▸ **OBJECTIF**
Recopiez mot pour mot, dans l'extrait sur les démolitions de maisons palestiniennes, le passage allant de « Au moins 2 000 à » jusqu'à « peuplé, de Jénine. ».

La politique israélienne de démolition des maisons palestiniennes fait partie intégrante d’une politique plus globale de déplacements qui a poussé 80 % des Palestiniens hors de ce qui est devenu Israël. Presque la moitié de tout les Palestiniens (dans les Territoires occupés) est confinée dans des bantoustans tronqués. Des millions de réfugiés se morfondent toujours dans des camps et les « Arabes israéliens » - les citoyens palestiniens d’Israël - estiment leur propre statut de plus en plus en menacé.

« Dans notre pays, il y a de la place seulement pour les Juifs. Nous allons dire aux Arabes : Dehors ! Et s’ils ne sont pas d’accord, s’ils résistent, nous les sortirons de force. » (Professeur BenZion Dinur, Premier ministre de l’Education d’Israël, Histoire de la Haganah - 1954).

Les démolitions de maisons sont au centre de la démarche d’Israël pour « le problème arabe » depuis qu’existe l’idée d’un Etat. Entre 1948 et 1954, Israël a méthodiquement démoli 418 villages palestiniens - 85% des villages. Les démolitions ont été au cœur d’un large processus de déplacements (euphémiquement appelé « transfert » par les Israéliens). La politique de démolitions des maisons vise soit à confiner les Palestiniens dans de tous petits îlots, soit à accroître la « sécurité » israélienne. Elle sert aussi de sanction collective ou de « dissuasion » (on démolit les maisons des gens accusés d’atteinte à la sécurité) ou à des fins d’intimidation. Partout dans Israël, dans les villages palestiniens et bédouins non reconnus, dans les quartiers palestiniens de Ramle, Lod et d’autres villes arabes d’Israël, on continue à démolir les maisons.

Après 1967, le processus - et le message - de déplacement s’est porté de l’autre côté de la Ligne verte, dans les territoires occupés de la Cisjordanie, de Jérusalem-Est et de Gaza. Les bulldozers israéliens y ont démoli plus de 11 000 maisons palestiniennes depuis 1967.

Au moins 2 000 à la suite de la guerre de 1967 - dont des villages entiers dans la région de Latrun (aujourd’hui ‘Parc Canada’) et le quartier Mughrabi en face du mur ouest. En 1971, Ariel Sharon a ordonné que soient rasées 2 000 maisons dans les camps de réfugiés. Au moins 2 000 maisons ont été détruites au cours de la répression de la Première Intifada, de la fin des années 1980 au début des années 1990. En avril 2002, les énormes bulldozers Caterpillar D-9 ont œuvré pendant trois jours à la démolition de plus de 300 maisons au cœur du camp de réfugiés, extrêmement peuplé, de Jénine.

Les données sur les démolitions de maisons en Cisjordanie posent problème au sens où il n’y a pas d’agences internationales qui travaillent méthodiquement la question alors que l’accès pour les organisations israéliennes est devenu plus difficile, et parce que les informations publiées par les forces de défenses israéliennes (IDF) manquent de crédibilité.

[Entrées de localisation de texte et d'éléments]
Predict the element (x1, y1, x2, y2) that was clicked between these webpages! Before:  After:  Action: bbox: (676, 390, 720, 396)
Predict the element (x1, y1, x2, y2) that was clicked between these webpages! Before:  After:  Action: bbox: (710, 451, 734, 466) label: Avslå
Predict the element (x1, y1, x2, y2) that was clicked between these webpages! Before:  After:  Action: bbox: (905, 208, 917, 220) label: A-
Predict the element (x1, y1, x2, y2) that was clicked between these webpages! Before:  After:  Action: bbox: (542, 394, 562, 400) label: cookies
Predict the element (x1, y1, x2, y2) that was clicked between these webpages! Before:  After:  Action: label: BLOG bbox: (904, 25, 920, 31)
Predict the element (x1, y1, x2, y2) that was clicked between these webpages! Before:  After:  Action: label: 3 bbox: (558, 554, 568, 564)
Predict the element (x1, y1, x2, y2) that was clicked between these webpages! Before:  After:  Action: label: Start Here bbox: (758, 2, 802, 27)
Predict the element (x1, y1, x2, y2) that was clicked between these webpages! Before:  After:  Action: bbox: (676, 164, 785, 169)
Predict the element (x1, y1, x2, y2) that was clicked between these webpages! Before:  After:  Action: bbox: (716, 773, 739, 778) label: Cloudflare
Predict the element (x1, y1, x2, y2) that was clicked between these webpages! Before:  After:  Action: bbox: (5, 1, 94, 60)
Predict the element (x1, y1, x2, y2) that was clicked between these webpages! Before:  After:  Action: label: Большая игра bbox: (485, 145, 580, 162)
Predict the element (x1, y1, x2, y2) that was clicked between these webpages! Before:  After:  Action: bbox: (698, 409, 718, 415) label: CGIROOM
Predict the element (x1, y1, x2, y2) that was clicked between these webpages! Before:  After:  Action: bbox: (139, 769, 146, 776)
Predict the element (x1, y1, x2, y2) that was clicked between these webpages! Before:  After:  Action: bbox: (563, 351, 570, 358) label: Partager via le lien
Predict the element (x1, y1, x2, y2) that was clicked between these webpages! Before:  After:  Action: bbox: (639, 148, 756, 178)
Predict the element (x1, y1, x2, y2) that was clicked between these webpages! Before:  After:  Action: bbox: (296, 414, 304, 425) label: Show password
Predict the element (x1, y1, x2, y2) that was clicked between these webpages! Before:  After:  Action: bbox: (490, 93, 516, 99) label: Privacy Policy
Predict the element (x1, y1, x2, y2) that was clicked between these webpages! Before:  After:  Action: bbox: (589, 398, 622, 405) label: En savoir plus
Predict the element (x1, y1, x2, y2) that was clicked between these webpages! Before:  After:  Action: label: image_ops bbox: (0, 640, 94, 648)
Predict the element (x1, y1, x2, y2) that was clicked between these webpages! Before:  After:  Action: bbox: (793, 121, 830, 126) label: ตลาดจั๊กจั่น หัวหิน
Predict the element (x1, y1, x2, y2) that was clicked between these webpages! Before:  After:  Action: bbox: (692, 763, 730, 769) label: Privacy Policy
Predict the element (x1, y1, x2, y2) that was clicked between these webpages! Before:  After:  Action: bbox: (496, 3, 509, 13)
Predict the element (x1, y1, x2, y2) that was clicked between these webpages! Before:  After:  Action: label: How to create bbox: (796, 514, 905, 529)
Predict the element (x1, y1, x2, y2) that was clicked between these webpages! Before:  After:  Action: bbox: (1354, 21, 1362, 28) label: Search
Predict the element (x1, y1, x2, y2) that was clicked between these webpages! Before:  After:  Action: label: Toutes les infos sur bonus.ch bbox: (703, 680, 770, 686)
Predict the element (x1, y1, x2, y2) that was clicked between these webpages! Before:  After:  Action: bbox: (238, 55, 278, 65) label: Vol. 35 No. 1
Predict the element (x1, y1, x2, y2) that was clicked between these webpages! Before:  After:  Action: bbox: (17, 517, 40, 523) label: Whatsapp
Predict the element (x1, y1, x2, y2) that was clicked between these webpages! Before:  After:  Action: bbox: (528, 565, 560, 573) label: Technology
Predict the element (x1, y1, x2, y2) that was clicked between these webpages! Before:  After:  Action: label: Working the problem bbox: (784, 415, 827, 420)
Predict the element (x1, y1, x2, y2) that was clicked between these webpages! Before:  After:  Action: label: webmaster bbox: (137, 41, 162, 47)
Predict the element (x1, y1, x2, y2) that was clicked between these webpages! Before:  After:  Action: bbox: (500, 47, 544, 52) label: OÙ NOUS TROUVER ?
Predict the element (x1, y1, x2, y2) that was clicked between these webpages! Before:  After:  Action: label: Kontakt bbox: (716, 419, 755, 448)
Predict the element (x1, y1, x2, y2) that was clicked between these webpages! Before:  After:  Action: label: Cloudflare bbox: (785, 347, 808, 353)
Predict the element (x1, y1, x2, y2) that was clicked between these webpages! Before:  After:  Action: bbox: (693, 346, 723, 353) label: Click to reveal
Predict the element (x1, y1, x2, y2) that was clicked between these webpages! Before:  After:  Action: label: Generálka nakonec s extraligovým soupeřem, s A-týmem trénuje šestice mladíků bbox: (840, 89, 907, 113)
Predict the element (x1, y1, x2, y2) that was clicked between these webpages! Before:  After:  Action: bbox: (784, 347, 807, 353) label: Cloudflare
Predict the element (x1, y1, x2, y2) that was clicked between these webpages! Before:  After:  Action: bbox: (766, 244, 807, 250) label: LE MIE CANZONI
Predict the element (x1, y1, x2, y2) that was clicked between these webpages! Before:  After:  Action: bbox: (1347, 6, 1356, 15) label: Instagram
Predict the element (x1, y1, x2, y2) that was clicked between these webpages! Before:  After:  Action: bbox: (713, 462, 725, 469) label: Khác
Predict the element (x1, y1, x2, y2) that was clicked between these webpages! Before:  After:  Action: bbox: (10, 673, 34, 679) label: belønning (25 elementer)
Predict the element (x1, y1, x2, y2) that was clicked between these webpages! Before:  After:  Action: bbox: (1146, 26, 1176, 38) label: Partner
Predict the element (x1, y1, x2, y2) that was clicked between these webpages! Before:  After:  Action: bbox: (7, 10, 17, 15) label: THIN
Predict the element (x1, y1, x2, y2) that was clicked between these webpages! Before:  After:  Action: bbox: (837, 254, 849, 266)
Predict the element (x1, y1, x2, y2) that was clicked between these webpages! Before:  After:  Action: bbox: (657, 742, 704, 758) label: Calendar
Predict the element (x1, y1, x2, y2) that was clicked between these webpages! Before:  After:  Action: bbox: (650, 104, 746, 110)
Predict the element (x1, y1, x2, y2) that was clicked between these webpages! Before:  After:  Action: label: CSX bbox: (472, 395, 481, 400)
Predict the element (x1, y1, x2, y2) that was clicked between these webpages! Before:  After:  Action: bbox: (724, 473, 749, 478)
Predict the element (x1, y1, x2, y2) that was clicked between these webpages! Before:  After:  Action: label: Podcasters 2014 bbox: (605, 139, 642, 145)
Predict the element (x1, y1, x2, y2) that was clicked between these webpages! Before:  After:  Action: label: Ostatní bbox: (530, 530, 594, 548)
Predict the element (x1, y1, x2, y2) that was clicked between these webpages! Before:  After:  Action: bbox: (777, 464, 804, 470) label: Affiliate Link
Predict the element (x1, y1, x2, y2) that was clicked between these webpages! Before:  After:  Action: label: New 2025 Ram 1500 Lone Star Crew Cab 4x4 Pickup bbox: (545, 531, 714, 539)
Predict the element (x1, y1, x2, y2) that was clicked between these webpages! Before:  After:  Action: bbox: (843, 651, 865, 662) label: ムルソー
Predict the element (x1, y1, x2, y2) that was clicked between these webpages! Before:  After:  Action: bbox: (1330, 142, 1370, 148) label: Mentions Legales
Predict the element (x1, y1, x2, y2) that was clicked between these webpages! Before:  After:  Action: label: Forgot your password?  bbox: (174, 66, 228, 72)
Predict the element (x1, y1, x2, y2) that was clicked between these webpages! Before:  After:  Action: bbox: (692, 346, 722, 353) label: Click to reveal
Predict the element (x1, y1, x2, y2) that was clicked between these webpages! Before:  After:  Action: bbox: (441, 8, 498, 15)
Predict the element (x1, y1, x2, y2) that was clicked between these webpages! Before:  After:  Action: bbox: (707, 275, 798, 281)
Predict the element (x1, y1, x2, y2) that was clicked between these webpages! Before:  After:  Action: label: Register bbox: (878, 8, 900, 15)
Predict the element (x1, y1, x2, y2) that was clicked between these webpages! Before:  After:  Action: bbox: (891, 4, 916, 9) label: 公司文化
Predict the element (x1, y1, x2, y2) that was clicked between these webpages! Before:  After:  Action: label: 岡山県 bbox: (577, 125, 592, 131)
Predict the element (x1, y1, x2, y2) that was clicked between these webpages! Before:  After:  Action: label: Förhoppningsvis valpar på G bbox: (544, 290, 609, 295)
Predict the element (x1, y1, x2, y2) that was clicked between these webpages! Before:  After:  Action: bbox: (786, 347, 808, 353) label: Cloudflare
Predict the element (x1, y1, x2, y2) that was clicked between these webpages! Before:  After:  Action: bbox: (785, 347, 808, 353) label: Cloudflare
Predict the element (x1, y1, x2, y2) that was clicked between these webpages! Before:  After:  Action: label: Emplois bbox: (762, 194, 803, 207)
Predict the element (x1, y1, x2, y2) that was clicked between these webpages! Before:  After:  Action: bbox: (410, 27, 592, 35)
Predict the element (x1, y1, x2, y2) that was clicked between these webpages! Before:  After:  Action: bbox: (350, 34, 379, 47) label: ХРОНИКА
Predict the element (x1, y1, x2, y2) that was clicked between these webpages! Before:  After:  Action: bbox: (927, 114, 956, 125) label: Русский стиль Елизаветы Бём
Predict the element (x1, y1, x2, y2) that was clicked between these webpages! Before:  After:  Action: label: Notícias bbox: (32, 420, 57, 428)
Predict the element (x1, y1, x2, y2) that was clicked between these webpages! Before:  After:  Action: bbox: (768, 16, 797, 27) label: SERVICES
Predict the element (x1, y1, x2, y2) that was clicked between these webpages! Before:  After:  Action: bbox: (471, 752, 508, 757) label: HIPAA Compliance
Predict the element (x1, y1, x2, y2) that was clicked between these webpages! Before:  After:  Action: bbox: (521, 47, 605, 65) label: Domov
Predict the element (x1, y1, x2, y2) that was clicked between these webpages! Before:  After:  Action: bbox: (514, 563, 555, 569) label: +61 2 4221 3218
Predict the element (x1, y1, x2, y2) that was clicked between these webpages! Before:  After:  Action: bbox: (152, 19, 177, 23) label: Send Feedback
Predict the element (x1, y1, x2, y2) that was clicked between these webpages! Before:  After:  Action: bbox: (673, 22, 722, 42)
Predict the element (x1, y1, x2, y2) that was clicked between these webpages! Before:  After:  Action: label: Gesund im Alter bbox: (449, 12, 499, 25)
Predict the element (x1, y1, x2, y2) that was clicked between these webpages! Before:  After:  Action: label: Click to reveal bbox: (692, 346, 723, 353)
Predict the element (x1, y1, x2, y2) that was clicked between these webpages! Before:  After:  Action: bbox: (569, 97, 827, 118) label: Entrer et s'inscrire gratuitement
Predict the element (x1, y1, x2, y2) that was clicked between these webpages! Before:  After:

▸ **SOLUTION RÉDIGÉE**
Au moins 2 000 à la suite de la guerre de 1967 - dont des villages entiers dans la région de Latrun (aujourd’hui ‘Parc Canada’) et le quartier Mughrabi en face du mur ouest. En 1971, Ariel Sharon a ordonné que soient rasées 2 000 maisons dans les camps de réfugiés. Au moins 2 000 maisons ont été détruites au cours de la répression de la Première Intifada, de la fin des années 1980 au début des années 1990. En avril 2002, les énormes bulldozers Caterpillar D-9 ont œuvré pendant trois jours à la démolition de plus de 300 maisons au cœur du camp de réfugiés, extrêmement peuplé, de Jénine.